Though the build wasn’t straightforward, Noble says his team embraced the complexity of the brief. “We won the tender because we backed ourselves to do it – we knew we had the skill set to think and work laterally. For instance, we needed a tower crane but the building itself took up the whole block, so we put the crane inside the site where the atrium is and plucked it out after we finished putting the roof on.”

There were other challenges, too. “To accommodate the construction we needed access to the street, but we had a state highway on one side and trolley bus wires running above the other – so we worked out how to make a gap in the wires without interrupting transport.”

And they didn’t end there. “Then there was the ground itself,” says Noble. To create an earthquake-ready foundation on this site we needed to use what we call jet piles, where an anchor is inserted deep into the subsoil – up to 25 metres below ground – and then a deep soil mixing technique is applied, which combines a highly tensile threaded steel bar with grout and the surrounding soil. We did a lot of the enabling work for the foundation and then used a specialist company for this aspect.”

Noble says the use of Stamisol is particularly notable. “It’s a transparent skin wrapped around the building and when you look at it from outside in the daytime it is a dominant dark feature, but when you’re inside the building you hardly see it,” he says. “It lets in natural light but you have all the protective factors.”

With the building’s age came a lot of native timber, and the Arrow project team, with both conservation and aesthetics in mind, took the initiative of recycling much of the timber into the new building. For the project, Arrow worked alongside architects at Inside Design and engineering firm ISPS.
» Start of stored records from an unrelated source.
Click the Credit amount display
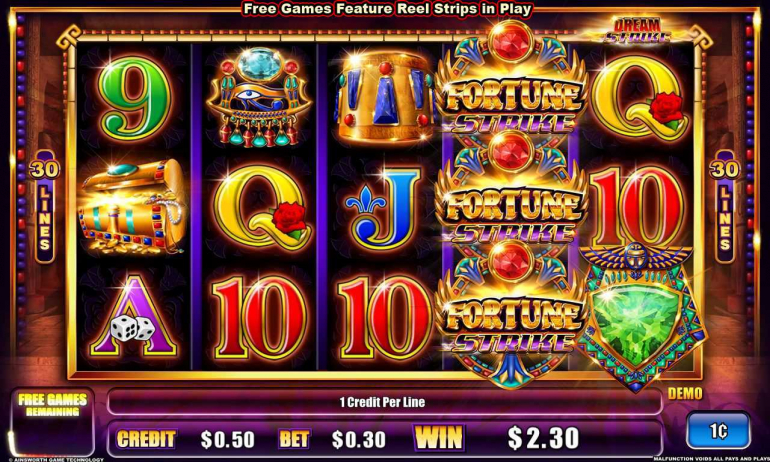 point(227,439)
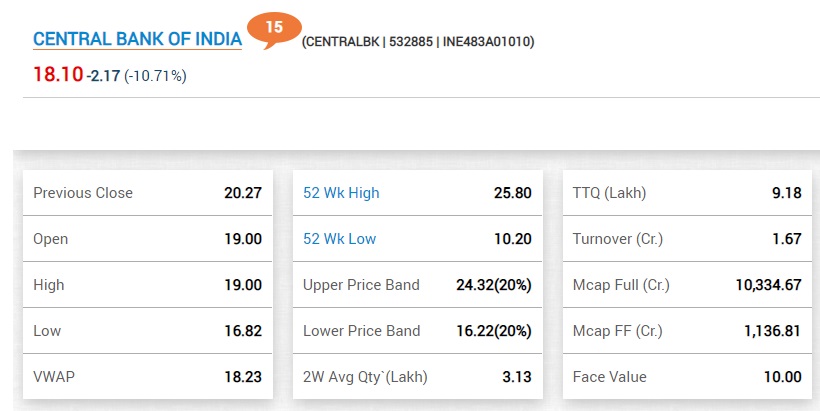Select the Face Value row
Image resolution: width=820 pixels, height=411 pixels.
point(687,377)
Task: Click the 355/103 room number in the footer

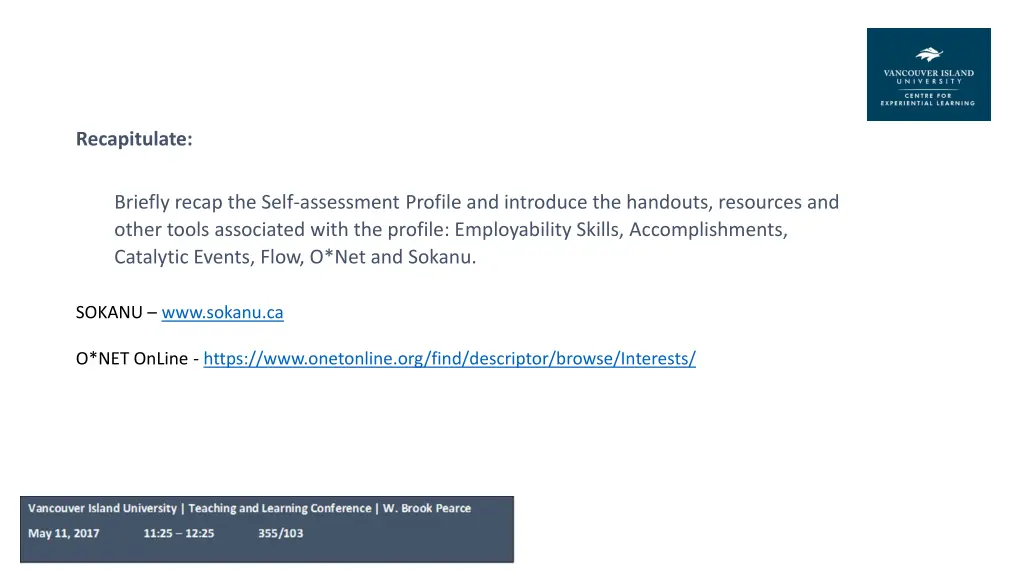Action: (x=280, y=534)
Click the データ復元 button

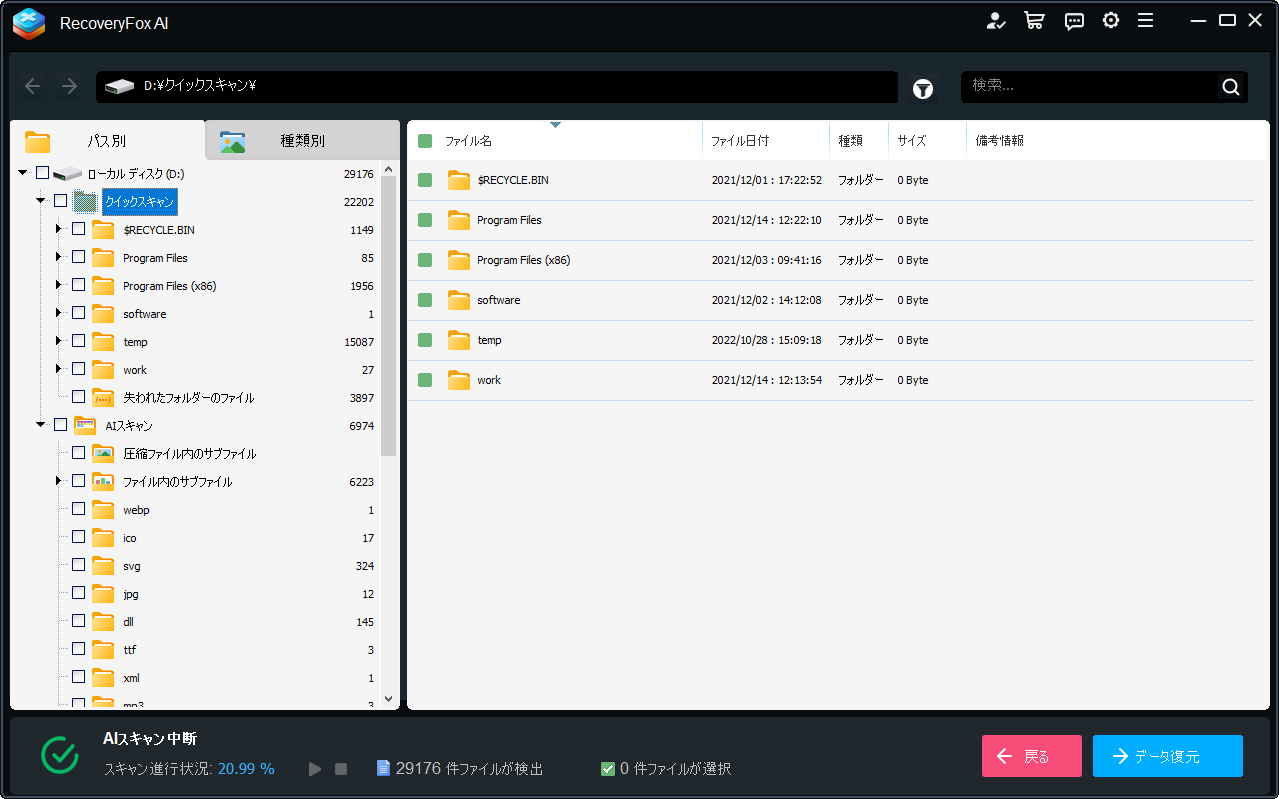[x=1167, y=756]
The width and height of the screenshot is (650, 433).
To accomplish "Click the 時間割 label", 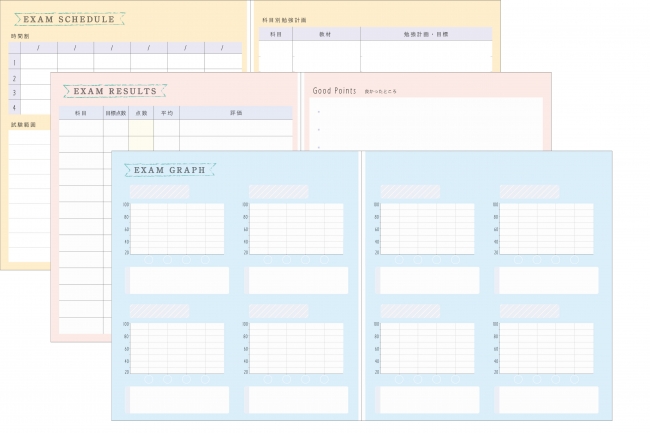I will click(x=19, y=36).
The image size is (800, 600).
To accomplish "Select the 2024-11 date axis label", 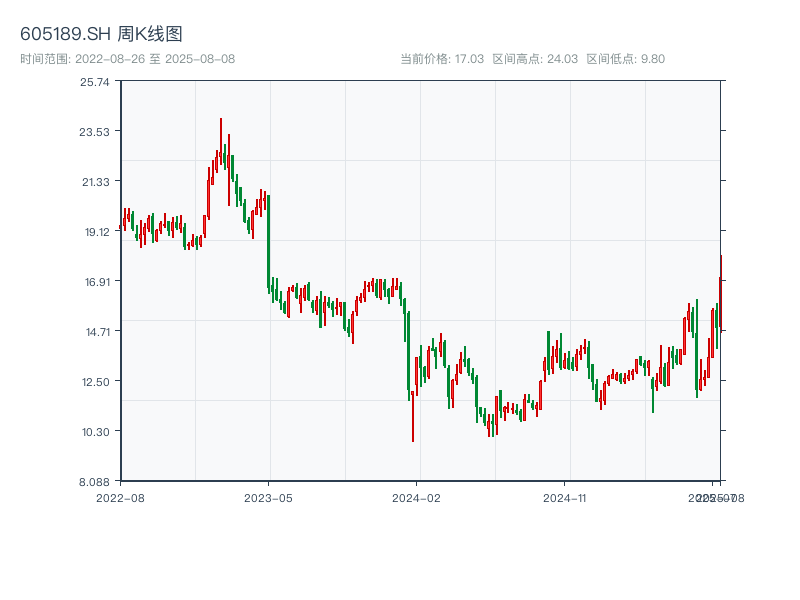I will (564, 497).
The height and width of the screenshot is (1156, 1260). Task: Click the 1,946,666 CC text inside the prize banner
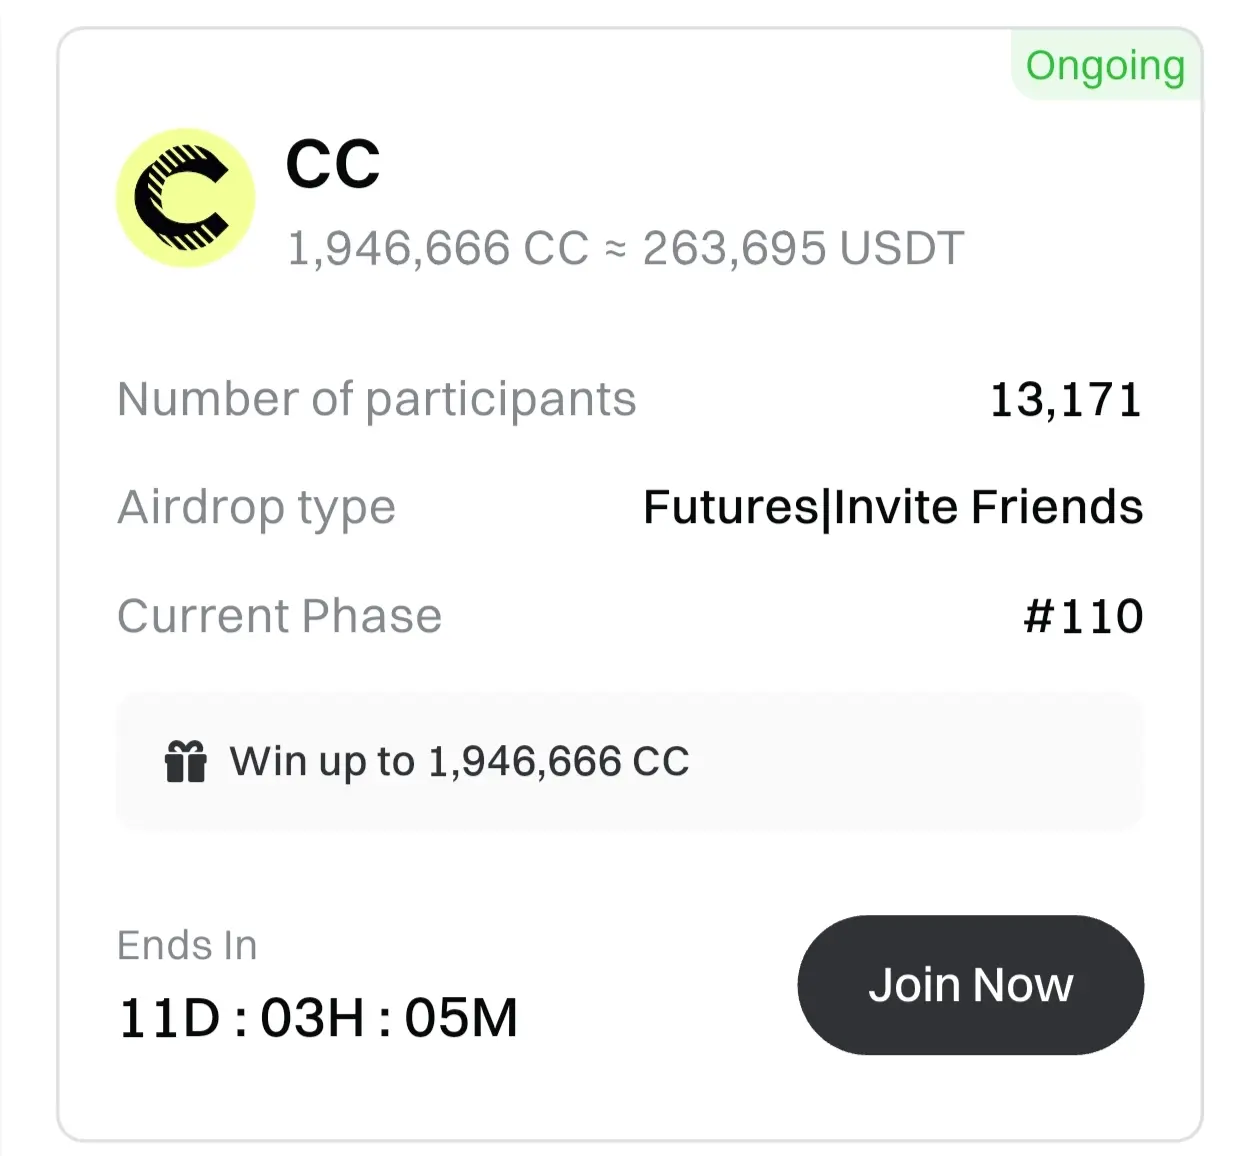559,762
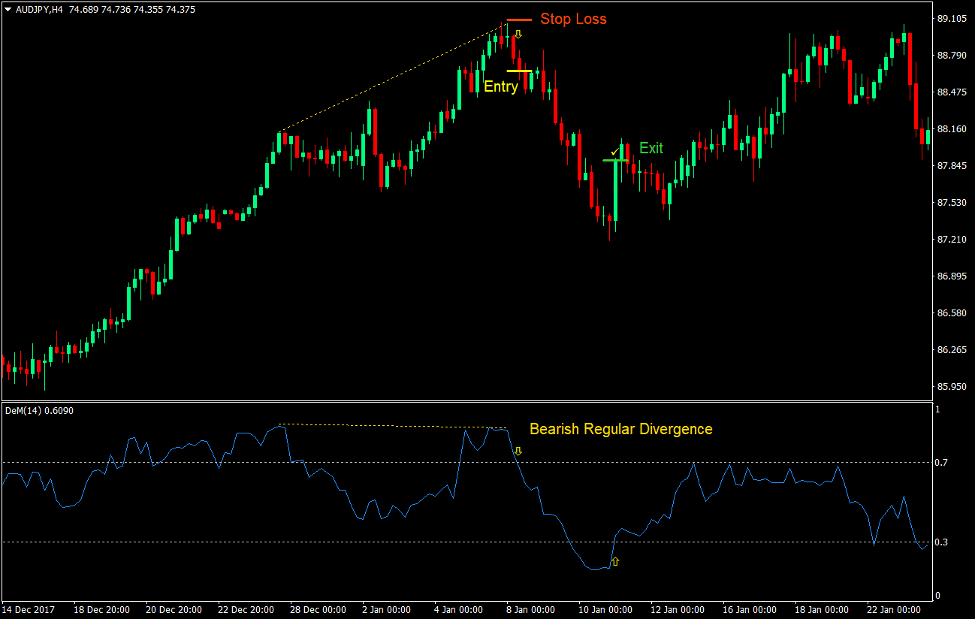Select the Entry text label
The image size is (977, 620).
[x=500, y=86]

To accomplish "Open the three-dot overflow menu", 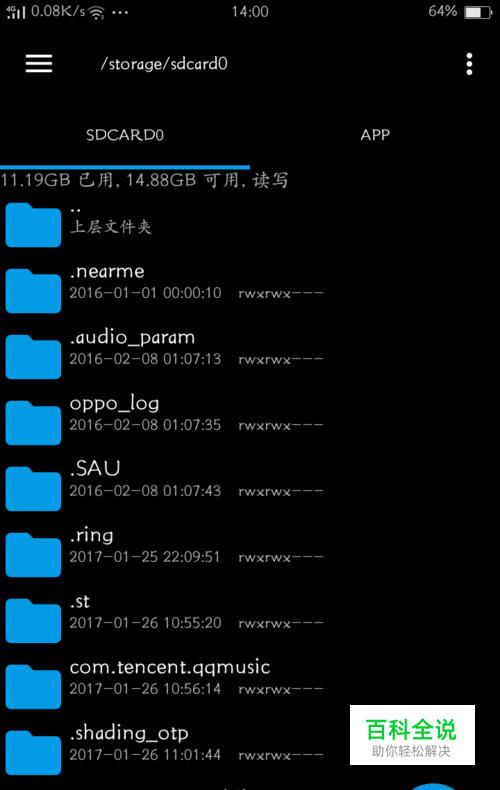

Xero founder and CEO Rod Drury says the new space is certainly a fantastic collaborative project.  “With this project, our biggest Xero office globally, we really wanted to bring everyone together, so even though staff are spread across five levels they feel like it’s one collaborative space,” he says. “The result is a unique vertical campus and the internal atrium staircase connecting the five levels is definitely a key feature in achieving this.”

The new Xero HQ is one of several Arrow projects in Wellington. The firm has several major projects in the central city, including a new, $60 million apartment building at 111 Dixon Street.